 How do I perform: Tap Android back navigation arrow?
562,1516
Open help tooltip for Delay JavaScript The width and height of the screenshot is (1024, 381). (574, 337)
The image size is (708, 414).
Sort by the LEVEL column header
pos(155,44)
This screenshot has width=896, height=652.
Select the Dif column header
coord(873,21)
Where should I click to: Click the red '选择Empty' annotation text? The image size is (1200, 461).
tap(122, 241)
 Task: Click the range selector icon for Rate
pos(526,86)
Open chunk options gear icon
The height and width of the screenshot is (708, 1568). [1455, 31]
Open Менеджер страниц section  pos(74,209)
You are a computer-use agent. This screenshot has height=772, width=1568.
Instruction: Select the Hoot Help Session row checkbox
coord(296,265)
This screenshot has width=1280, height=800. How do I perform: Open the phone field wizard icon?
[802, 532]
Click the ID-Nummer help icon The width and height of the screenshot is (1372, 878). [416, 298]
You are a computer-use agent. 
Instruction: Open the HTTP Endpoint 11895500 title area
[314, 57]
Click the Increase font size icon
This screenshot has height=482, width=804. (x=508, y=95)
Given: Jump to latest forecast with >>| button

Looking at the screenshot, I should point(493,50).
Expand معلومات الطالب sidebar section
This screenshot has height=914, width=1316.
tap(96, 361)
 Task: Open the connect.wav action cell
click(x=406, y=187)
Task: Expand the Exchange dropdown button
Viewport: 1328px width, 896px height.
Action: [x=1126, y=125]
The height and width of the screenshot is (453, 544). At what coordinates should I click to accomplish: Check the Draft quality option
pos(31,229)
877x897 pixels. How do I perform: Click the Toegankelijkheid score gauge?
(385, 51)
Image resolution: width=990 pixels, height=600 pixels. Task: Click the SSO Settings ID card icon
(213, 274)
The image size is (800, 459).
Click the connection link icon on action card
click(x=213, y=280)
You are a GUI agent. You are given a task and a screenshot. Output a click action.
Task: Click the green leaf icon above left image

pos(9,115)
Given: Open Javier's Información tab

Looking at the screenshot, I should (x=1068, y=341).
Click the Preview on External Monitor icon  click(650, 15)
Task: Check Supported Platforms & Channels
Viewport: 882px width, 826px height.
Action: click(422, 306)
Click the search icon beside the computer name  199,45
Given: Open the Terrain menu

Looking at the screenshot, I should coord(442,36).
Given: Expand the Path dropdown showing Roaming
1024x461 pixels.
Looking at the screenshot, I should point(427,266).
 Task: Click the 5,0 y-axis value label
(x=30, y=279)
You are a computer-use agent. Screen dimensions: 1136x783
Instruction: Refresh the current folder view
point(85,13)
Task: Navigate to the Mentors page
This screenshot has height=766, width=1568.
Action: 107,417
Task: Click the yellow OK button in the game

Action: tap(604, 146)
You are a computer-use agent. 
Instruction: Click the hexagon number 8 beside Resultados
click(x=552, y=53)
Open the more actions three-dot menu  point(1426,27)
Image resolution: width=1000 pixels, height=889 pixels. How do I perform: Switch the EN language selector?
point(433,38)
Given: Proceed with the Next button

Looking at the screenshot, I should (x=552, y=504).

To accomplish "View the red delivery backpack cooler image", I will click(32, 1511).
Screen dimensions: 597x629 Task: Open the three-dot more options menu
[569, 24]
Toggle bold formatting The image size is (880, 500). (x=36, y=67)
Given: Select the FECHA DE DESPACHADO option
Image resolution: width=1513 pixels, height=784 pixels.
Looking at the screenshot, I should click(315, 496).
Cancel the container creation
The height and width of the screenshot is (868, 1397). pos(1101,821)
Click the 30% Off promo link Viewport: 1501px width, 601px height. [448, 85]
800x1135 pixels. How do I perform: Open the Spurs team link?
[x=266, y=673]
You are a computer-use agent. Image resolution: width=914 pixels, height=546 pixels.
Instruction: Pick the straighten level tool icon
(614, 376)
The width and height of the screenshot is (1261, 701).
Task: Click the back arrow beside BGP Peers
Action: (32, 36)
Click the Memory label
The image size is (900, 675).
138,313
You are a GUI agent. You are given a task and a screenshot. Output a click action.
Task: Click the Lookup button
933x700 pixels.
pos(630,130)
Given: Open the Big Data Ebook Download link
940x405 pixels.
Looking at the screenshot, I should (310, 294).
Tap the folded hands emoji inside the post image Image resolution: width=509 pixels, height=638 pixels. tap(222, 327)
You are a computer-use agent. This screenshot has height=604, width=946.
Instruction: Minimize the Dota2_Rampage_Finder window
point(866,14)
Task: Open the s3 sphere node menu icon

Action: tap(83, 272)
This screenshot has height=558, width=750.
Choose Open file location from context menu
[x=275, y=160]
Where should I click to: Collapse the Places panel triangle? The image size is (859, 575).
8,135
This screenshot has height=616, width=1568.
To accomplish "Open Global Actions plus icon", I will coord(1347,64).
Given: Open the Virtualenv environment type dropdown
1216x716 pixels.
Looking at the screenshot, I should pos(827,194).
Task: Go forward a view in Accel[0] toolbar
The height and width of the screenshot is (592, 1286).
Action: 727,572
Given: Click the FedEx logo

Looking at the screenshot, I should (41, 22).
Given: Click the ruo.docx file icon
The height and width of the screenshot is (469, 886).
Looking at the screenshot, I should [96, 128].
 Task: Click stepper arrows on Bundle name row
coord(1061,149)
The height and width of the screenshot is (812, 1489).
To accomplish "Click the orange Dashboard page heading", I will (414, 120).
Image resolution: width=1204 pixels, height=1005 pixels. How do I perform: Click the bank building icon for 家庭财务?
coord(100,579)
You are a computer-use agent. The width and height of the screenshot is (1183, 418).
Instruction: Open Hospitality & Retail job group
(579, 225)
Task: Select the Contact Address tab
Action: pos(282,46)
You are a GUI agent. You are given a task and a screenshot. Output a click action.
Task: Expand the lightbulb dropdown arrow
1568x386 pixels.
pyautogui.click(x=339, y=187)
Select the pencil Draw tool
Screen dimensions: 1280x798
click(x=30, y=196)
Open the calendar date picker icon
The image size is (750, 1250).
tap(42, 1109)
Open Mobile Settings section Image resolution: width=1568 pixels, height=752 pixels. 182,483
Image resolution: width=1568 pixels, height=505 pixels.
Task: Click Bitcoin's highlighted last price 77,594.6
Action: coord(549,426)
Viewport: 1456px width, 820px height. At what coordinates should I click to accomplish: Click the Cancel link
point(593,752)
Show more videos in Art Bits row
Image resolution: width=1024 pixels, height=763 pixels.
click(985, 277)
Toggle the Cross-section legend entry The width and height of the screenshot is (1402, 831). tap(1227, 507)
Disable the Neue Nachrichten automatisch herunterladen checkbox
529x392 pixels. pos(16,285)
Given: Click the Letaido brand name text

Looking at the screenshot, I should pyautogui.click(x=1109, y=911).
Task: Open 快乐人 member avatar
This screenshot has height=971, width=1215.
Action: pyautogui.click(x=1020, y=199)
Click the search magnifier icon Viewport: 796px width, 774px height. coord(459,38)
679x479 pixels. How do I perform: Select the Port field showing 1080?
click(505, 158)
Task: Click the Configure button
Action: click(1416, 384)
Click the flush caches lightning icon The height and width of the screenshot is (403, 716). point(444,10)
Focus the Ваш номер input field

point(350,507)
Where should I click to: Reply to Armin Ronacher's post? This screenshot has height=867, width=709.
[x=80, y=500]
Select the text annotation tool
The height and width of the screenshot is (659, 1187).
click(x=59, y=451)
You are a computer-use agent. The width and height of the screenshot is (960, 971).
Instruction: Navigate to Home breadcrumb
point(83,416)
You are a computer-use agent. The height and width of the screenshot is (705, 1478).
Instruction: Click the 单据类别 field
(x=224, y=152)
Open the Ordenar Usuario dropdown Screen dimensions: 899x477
########################################
Say how many lines of the entries hold the string "computer". Nothing but the number should be given.

▶ FINISHED EXERCISE
10